Eli’s social ineptness was put to good use tonight.
It’s been a while, so I think I’ll raise the question again: Why did the Lucien Alliance attack Icarus? What were they hoping to gain? Is it possible that someone on the show put them up to it for some reason? Rush, for instance, to ferment a crisis that’d get him to “his” Destiny? Telford as part of whatever-the-hell scheme he’s up to? What?
So where’d the calisthenics clothes come from? I thought they only made it through the stargate with the clothes on their backs, a few suitcases, and some randomly-selected crates. I mean, Scott still has dust all over his jacket from the Icarus battle for pete’s sake, so where’d they get this stuff from?
Also, since there’s at least three people on the ship having active sexlives, it would seem that they’d be burning through their condom supply at a terrific rate. If they make a point of telling us they barely have any ammunition, then obviously, how many prophylactics and birth control pills could they really have?
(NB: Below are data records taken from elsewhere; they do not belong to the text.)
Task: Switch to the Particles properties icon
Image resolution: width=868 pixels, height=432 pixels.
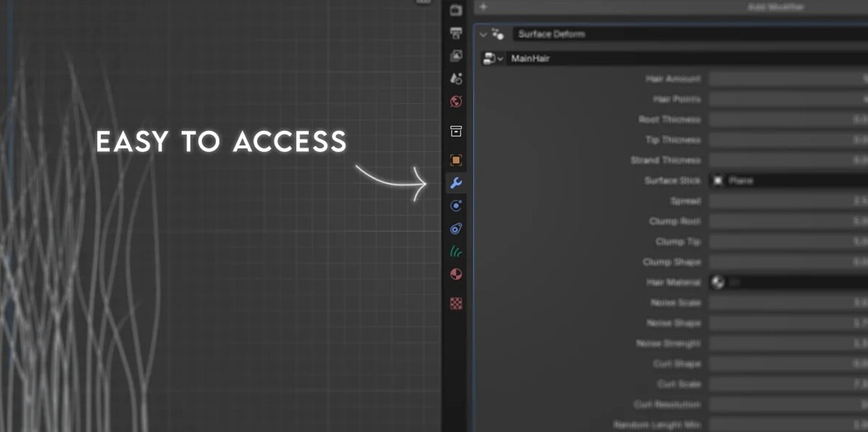Action: coord(456,206)
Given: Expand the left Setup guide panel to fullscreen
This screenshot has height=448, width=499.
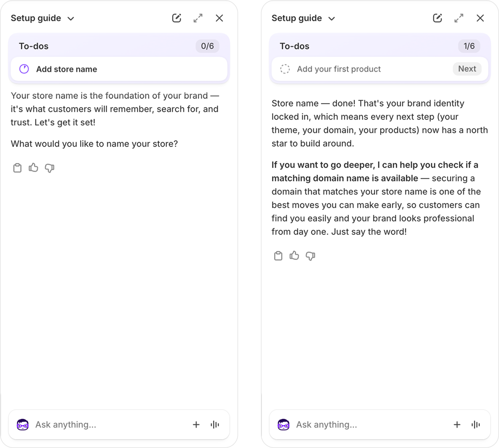Looking at the screenshot, I should pos(198,18).
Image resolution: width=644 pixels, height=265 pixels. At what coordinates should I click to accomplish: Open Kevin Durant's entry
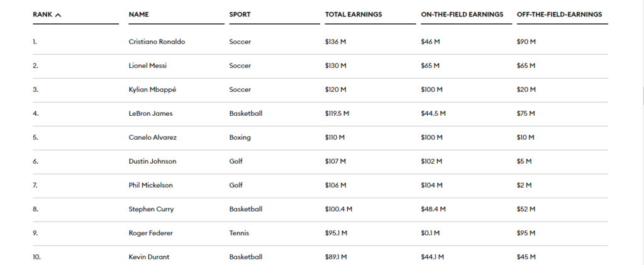148,257
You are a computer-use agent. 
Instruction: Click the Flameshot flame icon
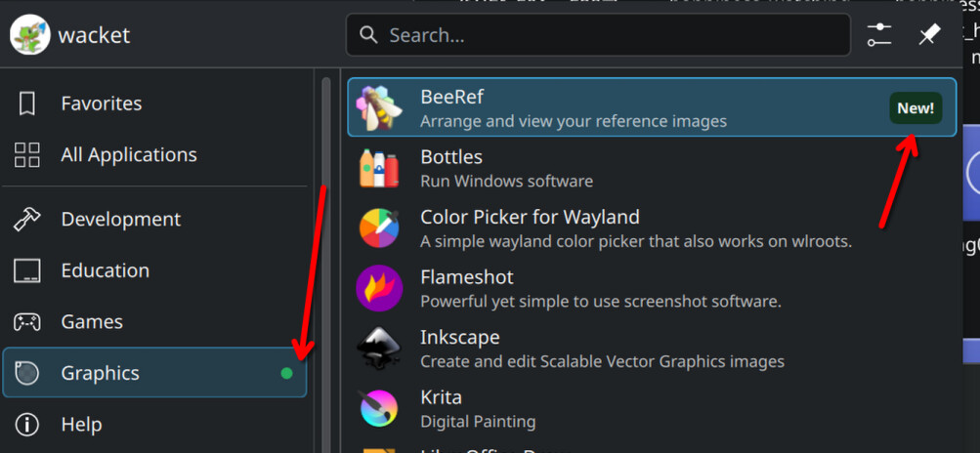pos(379,289)
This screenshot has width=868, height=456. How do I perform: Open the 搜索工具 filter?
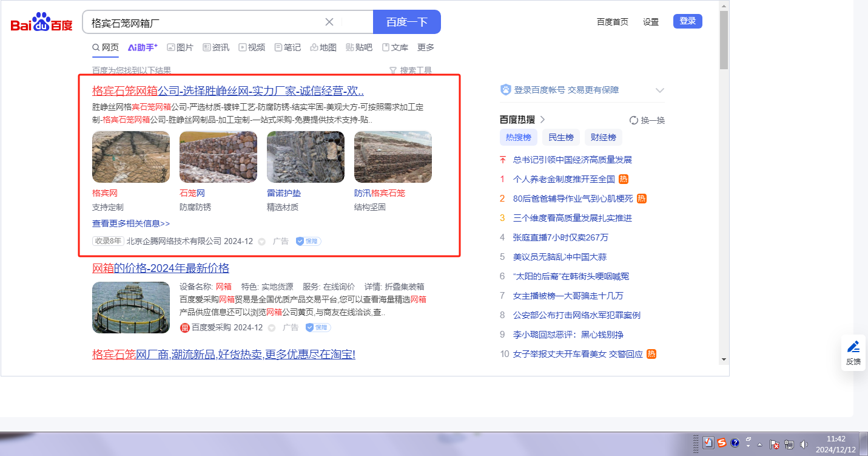click(411, 70)
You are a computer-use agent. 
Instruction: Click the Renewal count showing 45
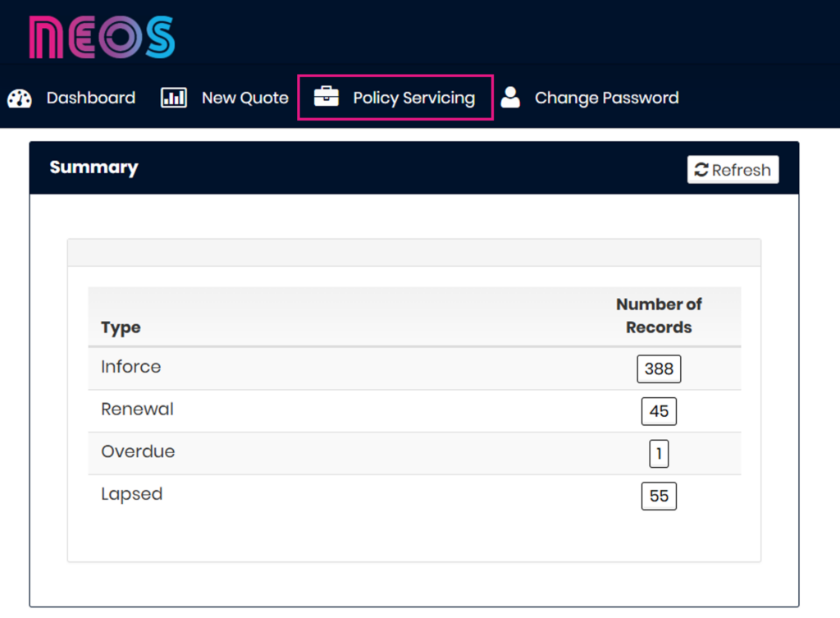pos(659,411)
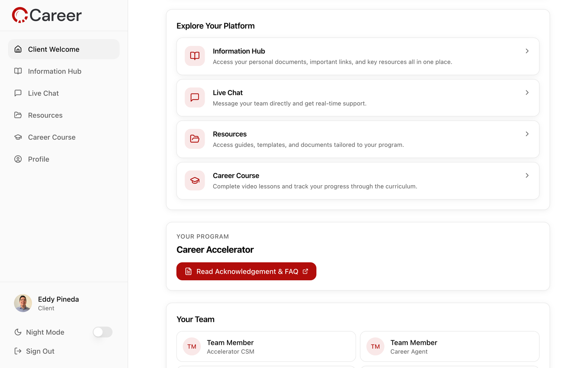Select Resources in the sidebar navigation

tap(45, 115)
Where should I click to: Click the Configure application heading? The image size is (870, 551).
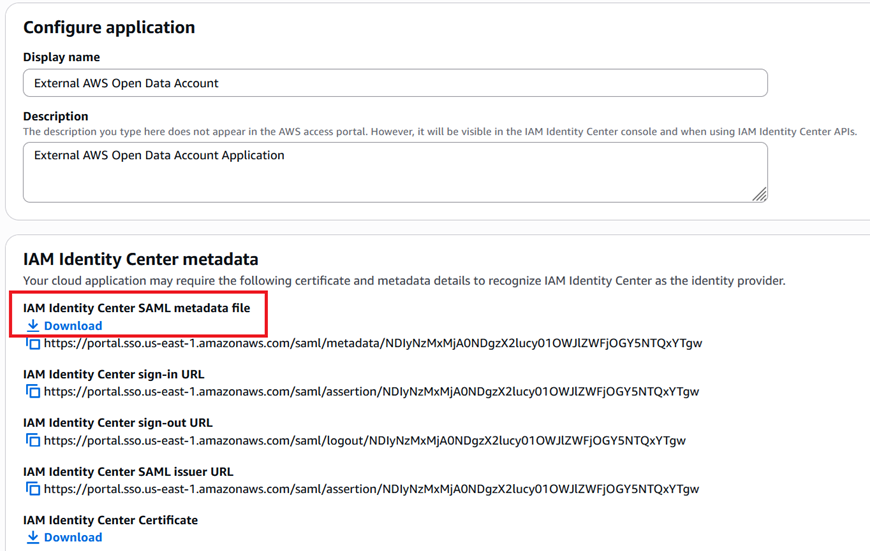click(x=109, y=27)
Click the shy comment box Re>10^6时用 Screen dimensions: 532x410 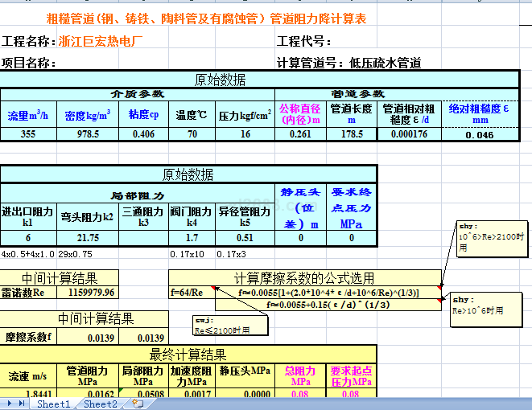[x=483, y=305]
This, too, could pose problems later on in the show.
It struck me last night while I wasn’t sleeping that the premise of this show is a bit similar to Red Dwarf: Huge ship a million LY from earth running on autopilot (Which may or may not be sentient), with a small, accidental, effectively-untrained crew trying to get home again. Introducing a hardlight hologram of an ancient crewmember actually might not be a bad idea.
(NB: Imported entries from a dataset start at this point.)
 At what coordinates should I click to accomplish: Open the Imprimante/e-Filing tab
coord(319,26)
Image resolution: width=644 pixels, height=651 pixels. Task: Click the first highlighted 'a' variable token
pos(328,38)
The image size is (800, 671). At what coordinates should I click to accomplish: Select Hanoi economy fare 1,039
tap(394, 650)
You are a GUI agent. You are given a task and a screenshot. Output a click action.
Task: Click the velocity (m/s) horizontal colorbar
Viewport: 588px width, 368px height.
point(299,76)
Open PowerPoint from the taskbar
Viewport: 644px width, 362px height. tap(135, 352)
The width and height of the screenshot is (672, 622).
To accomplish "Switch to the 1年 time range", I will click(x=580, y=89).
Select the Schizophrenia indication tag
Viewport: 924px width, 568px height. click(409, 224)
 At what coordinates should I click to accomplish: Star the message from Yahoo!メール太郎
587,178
Telford is the real antagonist in this show, and it seems we’re all of a mind that he’s going to check out early, or maybe become an open villain later on, kinda’ like Rainbow Sun Franks on SGA did. So let’s speculate as to how they’re going to get rid of him - will he be court-martialed for cowardice, or for repeated insubordination, or for screwing around with another officer’s wife? If not, why? Why is he so important that they’d overlook this crap? And really, when we get right down to it, what the hell is he doing? Initially he seemed like just a jerk, but now he’s seeming like more and more of a *directed* jerk, with a goal. What’s he on about? What’s his’ scheme? What’s he trying to accomplish? Why is he trying to destroy Young?